For the one-level partition ${\mathsf {M}}_1$, the expression in Eq. 11 reduces to Eq. 7 because all nodes are in the same module and, consequently, $p_{{\mathsf {m}}_u} = 1$.

Through recursion, we can extended map equation centrality to hierarchical partitions with more than two levels. In fact, since silencing a node u only affects module ${\mathsf {m}}_u$, Eq. 11 can be used to calculate centralities for nodes in modules that are nested deeper in the module hierarchy of a network. Further, we can extend map equation centrality to silencing a set of nodes by adjusting Eqs. 9 and 10 (see “Appendix”), leading to

$$\begin{aligned} \uplambda \left( G, {\mathsf {M}}, U\right) = - \sum \limits _{{{\mathsf {m}} \in {\mathsf {M}}, {\mathsf {m}} \cap U \ne \emptyset }} \left( p_{\mathsf {m}} - p_{{\mathsf {m}} \cap U}\right) \log _2 \frac{p_{\mathsf {m}} - p_{{\mathsf {m}} \cap U}}{p_{\mathsf {m}}}. \end{aligned}$$

(12)

Here, U is the set of nodes that are silenced, and $p_{{\mathsf {m}} \cap U} = \sum _{u \in {\mathsf {m}} \cap U} p_u$ is the sum of visit rates for the silenced nodes in module ${\mathsf {m}}$. Moreover, map equation centrality is agnostic to the chosen flow model and can be used with standard PageRank, unrecorded link teleportation, or other suitable flow models that may be chosen based on the dynamic process that is analysed. Map equation centrality can be generalised to overlapping communities through memory networks (Edler et al. 2017) using trajectory data to determine link weights.

§

## To do
1. Answer these questions from the passage on map equation centrality.
(a) For the one-level partition, why does the expression in Eq. 11 reduce to Eq. 7?
(b) In Eq. 12, what does U stand for?
(c) Which flow models does the passage name for use with map equation centrality?
2. Quote the passage on map equation centrality, starting at "Here, U is the" and ending at "determine link weights.".

## Data provided

§

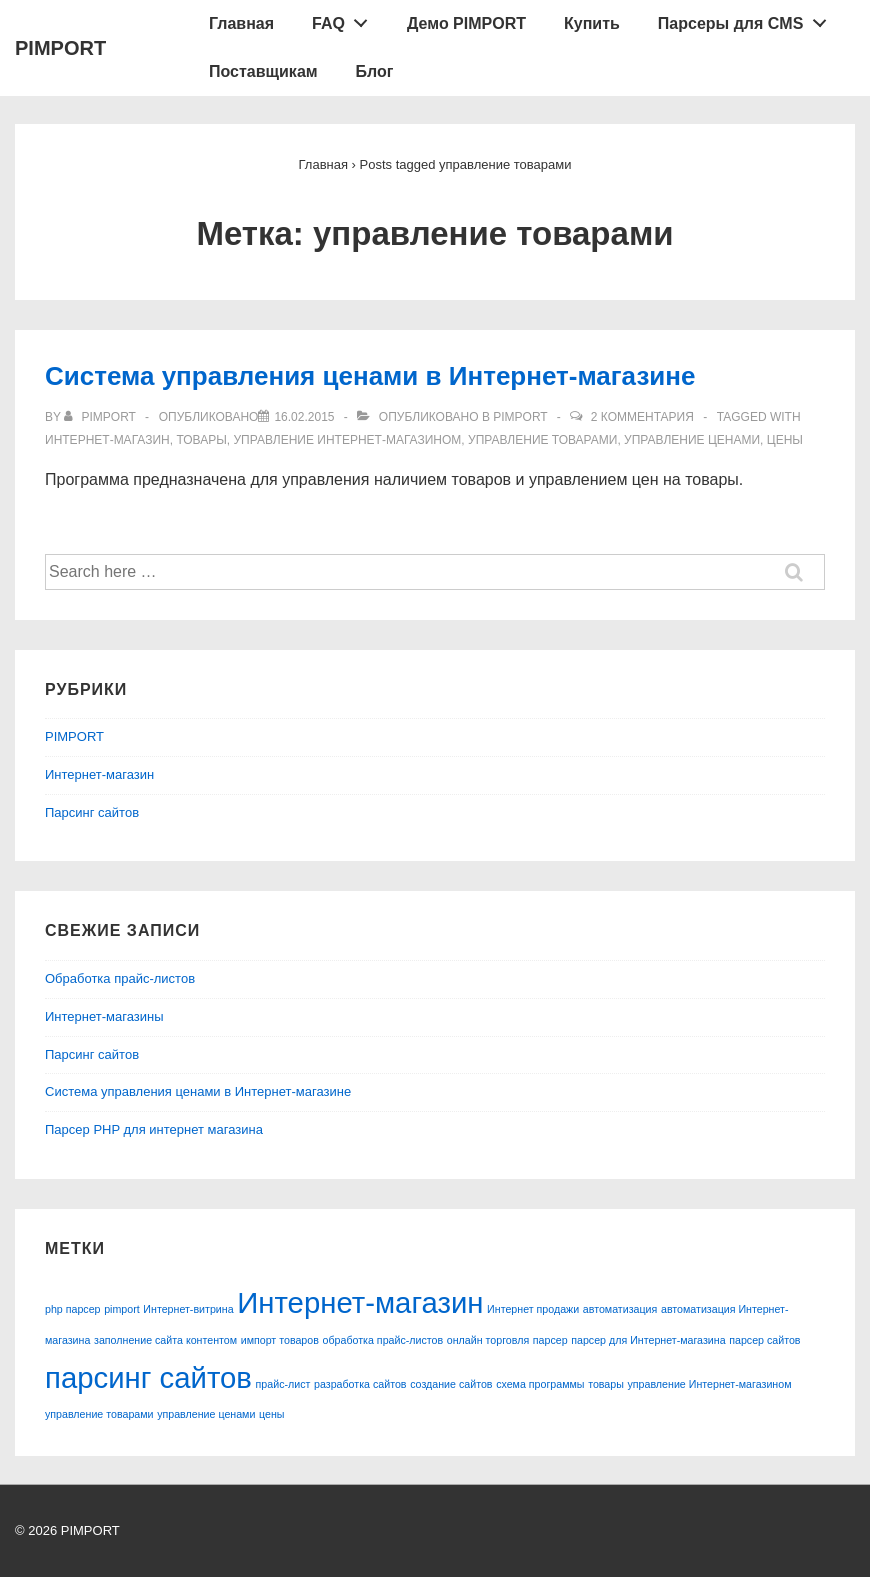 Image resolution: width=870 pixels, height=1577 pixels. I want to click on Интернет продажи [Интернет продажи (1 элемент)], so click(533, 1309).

§

## Solved tasks
1.
(a) All nodes are in the same module, so the visit rate of node u's module equals 1.
(b) U is the set of nodes that are silenced.
(c) Standard PageRank and unrecorded link teleportation, along with other suitable flow models chosen according to the dynamic process being analyzed.

2.
Here, U is the set of nodes that are silenced, and $p_{{\mathsf {m}} \cap U} = \sum _{u \in {\mathsf {m}} \cap U} p_u$ is the sum of visit rates for the silenced nodes in module ${\mathsf {m}}$. Moreover, map equation centrality is agnostic to the chosen flow model and can be used with standard PageRank, unrecorded link teleportation, or other suitable flow models that may be chosen based on the dynamic process that is analysed. Map equation centrality can be generalised to overlapping communities through memory networks (Edler et al. 2017) using trajectory data to determine link weights.